Mi enojo iba en aumento porque sentía que toda la familia de mi esposa quería sacarme dinero. Cuando compramos el departamento, no aportaron nada; su hermano vivía gratis y todavía pedía dinero… y ahora hasta mi suegra se atrevía a abrir mi billetera.
Llevábamos un año de casados cuando decidimos juntar todo nuestro dinero para comprar vivienda. Mis padres nos dieron un millón de pesos, mientras que los de mi esposa solo dieron 200 mil. No lo voy a negar: me desanimé y desde entonces no tenía muchas ganas de tratar con mis suegros, pensando que eran personas tacañas… incluso con su propia hija.
Mi esposa y yo pedimos un préstamo adicional de más de un millón de pesos y compramos un departamento de dos recámaras.
Como todavía no tenemos hijos, una de las recámaras quedó vacía. El mes pasado, mi esposa me propuso traer a su hermano menor, que vive en un rancho de Michoacán, para que se quedara con nosotros.
—El próximo mes empieza la universidad aquí —me dijo—, y quiero traerlo antes para que se familiarice con la ciudad. Además, así le buscamos un trabajo de medio tiempo para que no pierda el tiempo en malas compañías.
Aunque no me hacía gracia, acepté. La verdad, no me gusta tener extraños viviendo en mi casa y, para ser sincero, como mis suegros pusieron mucho menos dinero en la compra, sentía que tenía más derecho a decidir quién podía vivir allí.
Pero pensé: si me niego, su familia me llamará tacaño. Así que acepté con la condición de que su hermano aportara 5 mil pesos al mes para comida y gastos.
Mi esposa no discutió, solo dijo:
—Se lo diré a mis papás.
El cuñado vino a vivir con nosotros, pero pasó una semana y no dio ni un peso para renta ni para comida. Me molestó muchísimo, pero me aguanté.

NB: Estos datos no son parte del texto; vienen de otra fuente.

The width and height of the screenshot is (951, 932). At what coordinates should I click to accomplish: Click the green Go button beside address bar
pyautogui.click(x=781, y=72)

Para colmo, además de no pagar nada, tuvo el descaro de pedirme dinero para la matrícula de la universidad. Sospeché que no me lo devolvería, así que le dije que no tenía y le respondí:
—Ya eres adulto, consigue el dinero tú mismo; si tus papás no pueden ayudarte, trabaja. Nosotros tenemos que ahorrar para nuestro futuro y no podemos mantenerte.
Después de eso, no volvió a mencionarlo.
Poco después, mi suegra vino de visita con el pretexto de “ver cómo vivía su hijo menor” con nosotros. No tenía ganas de convivir, así que la dejé con mi esposa y su hermano, mientras yo me refugiaba en el trabajo.

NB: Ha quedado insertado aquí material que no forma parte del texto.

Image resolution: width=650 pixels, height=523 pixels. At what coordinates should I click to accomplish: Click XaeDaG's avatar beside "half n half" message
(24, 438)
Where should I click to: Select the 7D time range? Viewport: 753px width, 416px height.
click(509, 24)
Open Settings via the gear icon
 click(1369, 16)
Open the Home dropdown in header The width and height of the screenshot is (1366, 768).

La última noche antes de que regresara al pueblo, al salir del baño vi —para mi sorpresa— a mi suegra abriendo mi billetera. Fingí no darme cuenta, pero por dentro hervía de rabia.

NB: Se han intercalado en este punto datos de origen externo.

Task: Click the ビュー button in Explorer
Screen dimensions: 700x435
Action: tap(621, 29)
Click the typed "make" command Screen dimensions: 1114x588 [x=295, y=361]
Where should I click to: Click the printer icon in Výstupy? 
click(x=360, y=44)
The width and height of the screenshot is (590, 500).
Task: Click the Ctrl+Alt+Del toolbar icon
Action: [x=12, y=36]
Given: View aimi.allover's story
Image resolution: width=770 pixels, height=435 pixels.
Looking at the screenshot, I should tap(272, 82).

Sin embargo, a la mañana siguiente, antes de irse, mi suegra nos reunió en la sala: a mi esposa, a su hermano y a mí.
—Me alegra mucho ver que viven juntos en armonía —dijo— y que cuidan de mi hijo. Eso es lo que siempre hemos querido enseñarle a la familia. Espero que ustedes lo orienten y lo guíen como si fueran sus propios padres.
Luego me miró y continuó:
—Aunque no me lo hayas pedido, pensaba darles el dinero para su manutención aquí. Es mi obligación como madre mientras estudia. Anoche puse discretamente en tu cartera 10 mil pesos, que cubren su comida y estancia de este mes. El resto considérenlo un apoyo de sus padres para que puedan ahorrar más y, en el futuro, cuidar a los nietos que algún día tengamos.
Se hizo un silencio, y entonces añadió:
—Antes no lo mencionamos, pero la razón por la que solo les dimos 200 mil pesos para el departamento fue porque teníamos otro plan para ustedes. Y ahora que se concretó, quiero contarlo: compramos dos terrenos más; uno será para ustedes y el otro para mi hijo menor. Los pondremos a su nombre en cuanto finalicen los trámites. Es nuestro regalo para que tengan estabilidad.
Mi esposa y su hermano gritaron de alegría. Yo también di las gracias, pero por dentro me sentí avergonzado.
Jamás imaginé que no nos habían dado más dinero para la casa no por tacañería, sino porque querían darnos una sorpresa mucho más grande. Y yo… había estado juzgándolos injustamente todo este tiempo.